---------- RECORDS PROVIDED ----------
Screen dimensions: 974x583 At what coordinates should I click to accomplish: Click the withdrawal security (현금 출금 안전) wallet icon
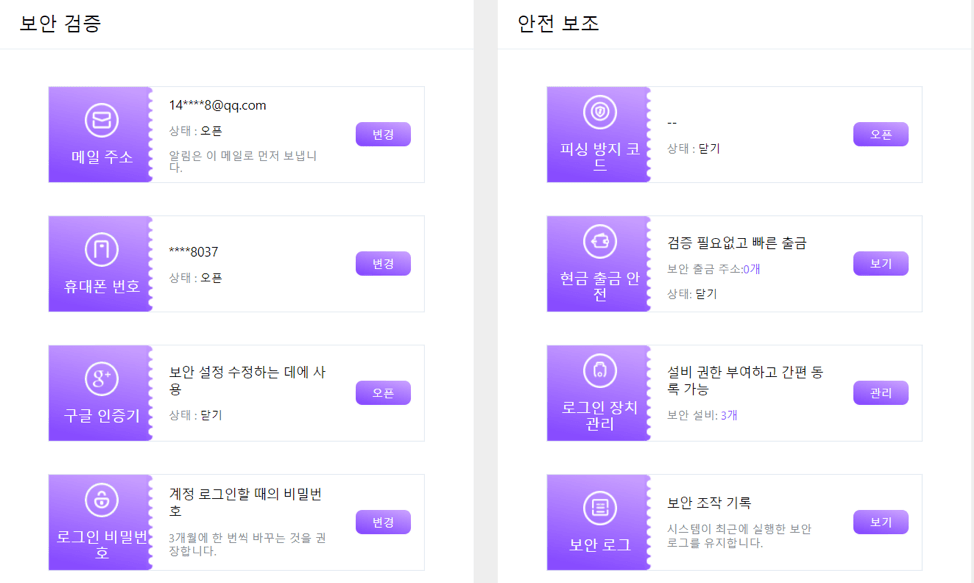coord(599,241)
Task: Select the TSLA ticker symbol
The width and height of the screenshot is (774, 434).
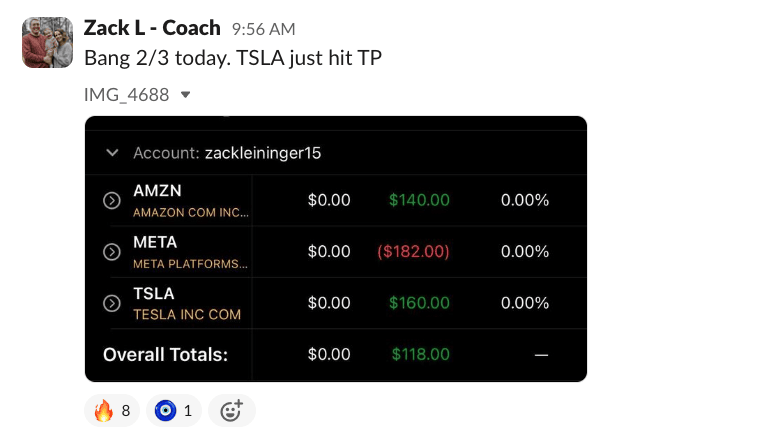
----------
---------- RECORDS PROVIDED ----------
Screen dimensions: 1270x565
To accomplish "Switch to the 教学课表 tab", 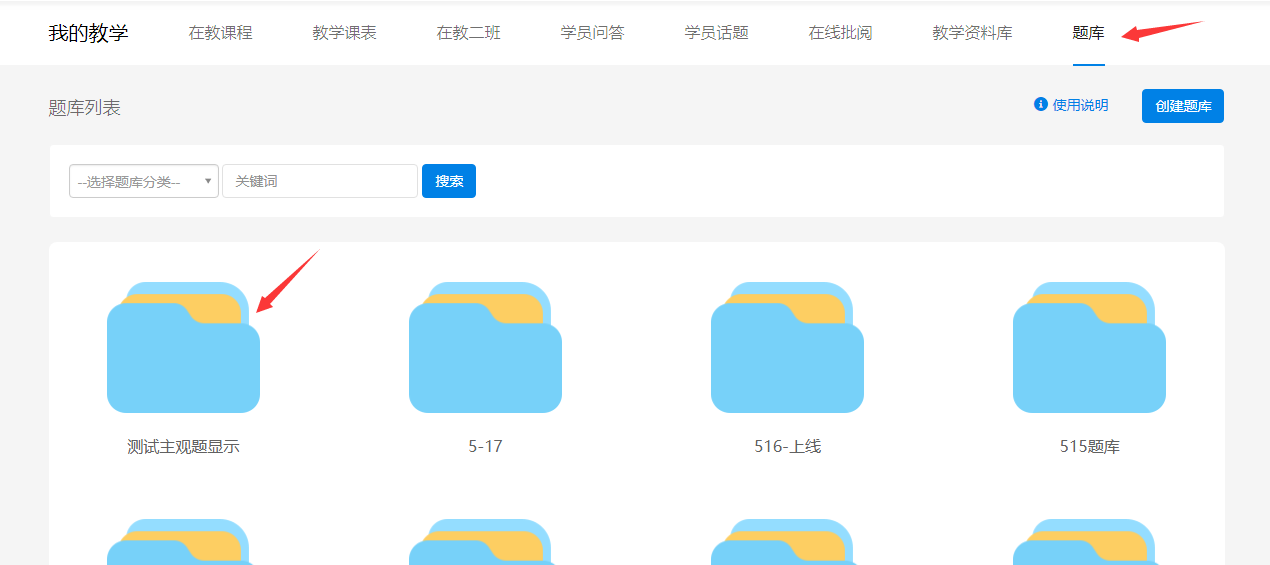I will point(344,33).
----------
* [WHAT IS BEING ASKED]:
Write out the records from the line that contains "Task: Select the TSLA ticker symbol" through the line that contains "The width and", and include both of those lines.

* [TASK RESULT]:
Task: Select the TSLA ticker symbol
The width and height of the screenshot is (774, 434).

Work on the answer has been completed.